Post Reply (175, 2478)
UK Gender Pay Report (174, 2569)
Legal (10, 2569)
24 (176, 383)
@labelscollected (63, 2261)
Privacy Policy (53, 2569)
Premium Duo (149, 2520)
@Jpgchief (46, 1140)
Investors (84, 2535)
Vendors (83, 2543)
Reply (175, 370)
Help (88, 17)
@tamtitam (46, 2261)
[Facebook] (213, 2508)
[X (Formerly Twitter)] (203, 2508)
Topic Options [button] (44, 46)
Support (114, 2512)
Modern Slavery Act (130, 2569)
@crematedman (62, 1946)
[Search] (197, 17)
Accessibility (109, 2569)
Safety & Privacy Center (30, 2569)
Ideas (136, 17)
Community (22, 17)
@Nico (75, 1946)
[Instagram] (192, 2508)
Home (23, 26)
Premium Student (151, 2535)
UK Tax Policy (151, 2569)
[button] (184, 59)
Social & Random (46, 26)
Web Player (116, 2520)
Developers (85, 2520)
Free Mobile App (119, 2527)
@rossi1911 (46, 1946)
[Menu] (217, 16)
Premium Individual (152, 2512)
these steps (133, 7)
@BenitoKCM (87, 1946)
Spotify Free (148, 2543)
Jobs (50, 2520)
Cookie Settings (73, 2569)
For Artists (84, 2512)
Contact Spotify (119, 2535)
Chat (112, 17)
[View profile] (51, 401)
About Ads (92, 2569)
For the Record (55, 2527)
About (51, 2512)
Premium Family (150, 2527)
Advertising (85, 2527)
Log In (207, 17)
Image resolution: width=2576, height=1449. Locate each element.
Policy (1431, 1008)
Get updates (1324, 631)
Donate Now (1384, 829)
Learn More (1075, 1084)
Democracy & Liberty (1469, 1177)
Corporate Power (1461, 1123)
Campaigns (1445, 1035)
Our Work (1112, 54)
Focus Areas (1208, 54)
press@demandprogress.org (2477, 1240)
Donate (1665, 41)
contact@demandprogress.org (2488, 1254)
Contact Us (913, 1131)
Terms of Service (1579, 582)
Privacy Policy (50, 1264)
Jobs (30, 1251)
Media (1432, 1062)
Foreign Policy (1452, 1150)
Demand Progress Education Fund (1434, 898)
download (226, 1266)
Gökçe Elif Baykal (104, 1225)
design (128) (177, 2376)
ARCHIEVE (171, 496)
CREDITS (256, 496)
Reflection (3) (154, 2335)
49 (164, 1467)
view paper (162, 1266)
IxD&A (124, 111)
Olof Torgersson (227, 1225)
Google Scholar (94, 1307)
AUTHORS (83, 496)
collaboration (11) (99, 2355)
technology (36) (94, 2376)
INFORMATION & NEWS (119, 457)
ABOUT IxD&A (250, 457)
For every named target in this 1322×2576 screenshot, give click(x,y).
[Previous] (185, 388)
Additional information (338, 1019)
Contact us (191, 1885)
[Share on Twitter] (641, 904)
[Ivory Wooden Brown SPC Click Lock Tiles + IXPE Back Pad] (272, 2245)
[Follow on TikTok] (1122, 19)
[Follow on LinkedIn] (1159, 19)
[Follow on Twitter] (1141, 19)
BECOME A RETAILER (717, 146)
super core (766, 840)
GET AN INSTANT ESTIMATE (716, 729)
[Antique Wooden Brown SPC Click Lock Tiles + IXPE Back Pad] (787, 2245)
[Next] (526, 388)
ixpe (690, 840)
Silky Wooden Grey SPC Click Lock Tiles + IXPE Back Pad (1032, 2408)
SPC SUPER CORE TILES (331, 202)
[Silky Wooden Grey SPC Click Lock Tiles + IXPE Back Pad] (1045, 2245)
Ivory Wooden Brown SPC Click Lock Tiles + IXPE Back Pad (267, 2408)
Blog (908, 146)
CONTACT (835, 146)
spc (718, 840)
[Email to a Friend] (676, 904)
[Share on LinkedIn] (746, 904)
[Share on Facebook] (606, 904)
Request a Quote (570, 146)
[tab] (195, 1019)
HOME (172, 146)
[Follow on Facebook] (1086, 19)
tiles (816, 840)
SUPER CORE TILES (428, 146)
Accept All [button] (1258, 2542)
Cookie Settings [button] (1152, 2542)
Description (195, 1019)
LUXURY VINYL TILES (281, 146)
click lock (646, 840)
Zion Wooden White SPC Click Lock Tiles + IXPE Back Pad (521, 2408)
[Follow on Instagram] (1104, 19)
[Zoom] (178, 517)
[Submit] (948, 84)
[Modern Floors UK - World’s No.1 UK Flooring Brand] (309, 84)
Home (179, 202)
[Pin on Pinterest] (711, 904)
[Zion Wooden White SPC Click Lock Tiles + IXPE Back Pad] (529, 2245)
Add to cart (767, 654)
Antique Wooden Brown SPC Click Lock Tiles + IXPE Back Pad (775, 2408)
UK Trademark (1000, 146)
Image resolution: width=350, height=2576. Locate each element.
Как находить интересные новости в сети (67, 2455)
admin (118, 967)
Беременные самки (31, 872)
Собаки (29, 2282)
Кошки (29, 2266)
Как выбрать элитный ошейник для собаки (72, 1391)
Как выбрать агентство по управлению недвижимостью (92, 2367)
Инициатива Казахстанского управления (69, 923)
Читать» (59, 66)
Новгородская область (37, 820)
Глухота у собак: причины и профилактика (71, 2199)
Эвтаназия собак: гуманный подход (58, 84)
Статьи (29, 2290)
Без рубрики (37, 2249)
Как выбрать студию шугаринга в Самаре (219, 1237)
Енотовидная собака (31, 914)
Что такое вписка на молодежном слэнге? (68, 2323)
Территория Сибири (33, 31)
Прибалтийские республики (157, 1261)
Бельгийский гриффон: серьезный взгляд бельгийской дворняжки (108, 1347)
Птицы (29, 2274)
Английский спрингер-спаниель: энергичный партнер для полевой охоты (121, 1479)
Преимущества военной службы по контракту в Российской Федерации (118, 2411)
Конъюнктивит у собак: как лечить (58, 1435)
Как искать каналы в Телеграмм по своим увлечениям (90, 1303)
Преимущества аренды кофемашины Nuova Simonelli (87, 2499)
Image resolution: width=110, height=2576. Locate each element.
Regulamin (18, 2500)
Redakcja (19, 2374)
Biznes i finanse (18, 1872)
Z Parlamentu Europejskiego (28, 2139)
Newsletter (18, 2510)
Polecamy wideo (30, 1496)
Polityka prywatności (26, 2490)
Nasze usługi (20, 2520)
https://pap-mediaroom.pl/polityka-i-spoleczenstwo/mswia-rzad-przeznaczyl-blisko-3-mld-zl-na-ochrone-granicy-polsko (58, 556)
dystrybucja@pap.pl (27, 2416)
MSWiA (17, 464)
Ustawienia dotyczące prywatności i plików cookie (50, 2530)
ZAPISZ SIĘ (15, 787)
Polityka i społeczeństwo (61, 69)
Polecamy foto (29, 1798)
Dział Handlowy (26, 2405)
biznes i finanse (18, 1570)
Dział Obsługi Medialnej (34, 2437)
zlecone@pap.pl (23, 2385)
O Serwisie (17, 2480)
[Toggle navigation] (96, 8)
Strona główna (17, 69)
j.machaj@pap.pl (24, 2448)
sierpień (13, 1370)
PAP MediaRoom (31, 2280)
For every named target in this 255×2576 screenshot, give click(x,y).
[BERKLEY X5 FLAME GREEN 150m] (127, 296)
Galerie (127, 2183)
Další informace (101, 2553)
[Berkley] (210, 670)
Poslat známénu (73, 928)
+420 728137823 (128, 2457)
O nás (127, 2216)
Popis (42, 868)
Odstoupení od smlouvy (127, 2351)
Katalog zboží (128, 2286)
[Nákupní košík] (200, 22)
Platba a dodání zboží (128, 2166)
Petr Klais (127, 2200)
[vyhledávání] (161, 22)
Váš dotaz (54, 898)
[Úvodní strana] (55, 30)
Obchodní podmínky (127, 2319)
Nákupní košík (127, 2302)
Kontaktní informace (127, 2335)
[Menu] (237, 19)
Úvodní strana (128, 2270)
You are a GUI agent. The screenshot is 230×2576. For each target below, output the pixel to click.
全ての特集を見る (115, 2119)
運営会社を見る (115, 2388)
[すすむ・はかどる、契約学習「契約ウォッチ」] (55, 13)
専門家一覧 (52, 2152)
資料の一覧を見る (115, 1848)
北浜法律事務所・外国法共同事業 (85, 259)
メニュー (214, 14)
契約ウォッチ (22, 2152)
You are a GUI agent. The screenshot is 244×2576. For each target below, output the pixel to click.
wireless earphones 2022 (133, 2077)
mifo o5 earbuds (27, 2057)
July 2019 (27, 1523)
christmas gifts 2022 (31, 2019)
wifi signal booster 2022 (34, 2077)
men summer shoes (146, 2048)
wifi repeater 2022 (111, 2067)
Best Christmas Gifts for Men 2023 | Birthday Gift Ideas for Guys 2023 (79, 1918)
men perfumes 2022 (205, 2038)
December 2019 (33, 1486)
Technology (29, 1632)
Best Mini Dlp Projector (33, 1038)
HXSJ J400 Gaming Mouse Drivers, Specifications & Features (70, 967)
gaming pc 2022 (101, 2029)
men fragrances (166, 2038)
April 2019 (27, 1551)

### Instructions to follow
Set down only the lines above that fall between the line holding "For the Record (55, 2527)" and the line holding "ARCHIEVE (171, 496)", inclusive, keeping each exact.

### Your response
For the Record (55, 2527)
About (51, 2512)
Premium Family (150, 2527)
Advertising (85, 2527)
Log In (207, 17)
Image resolution: width=2576, height=1449. Locate each element.
Policy (1431, 1008)
Get updates (1324, 631)
Donate Now (1384, 829)
Learn More (1075, 1084)
Democracy & Liberty (1469, 1177)
Corporate Power (1461, 1123)
Campaigns (1445, 1035)
Our Work (1112, 54)
Focus Areas (1208, 54)
press@demandprogress.org (2477, 1240)
Donate (1665, 41)
contact@demandprogress.org (2488, 1254)
Contact Us (913, 1131)
Terms of Service (1579, 582)
Privacy Policy (50, 1264)
Jobs (30, 1251)
Media (1432, 1062)
Foreign Policy (1452, 1150)
Demand Progress Education Fund (1434, 898)
download (226, 1266)
Gökçe Elif Baykal (104, 1225)
design (128) (177, 2376)
ARCHIEVE (171, 496)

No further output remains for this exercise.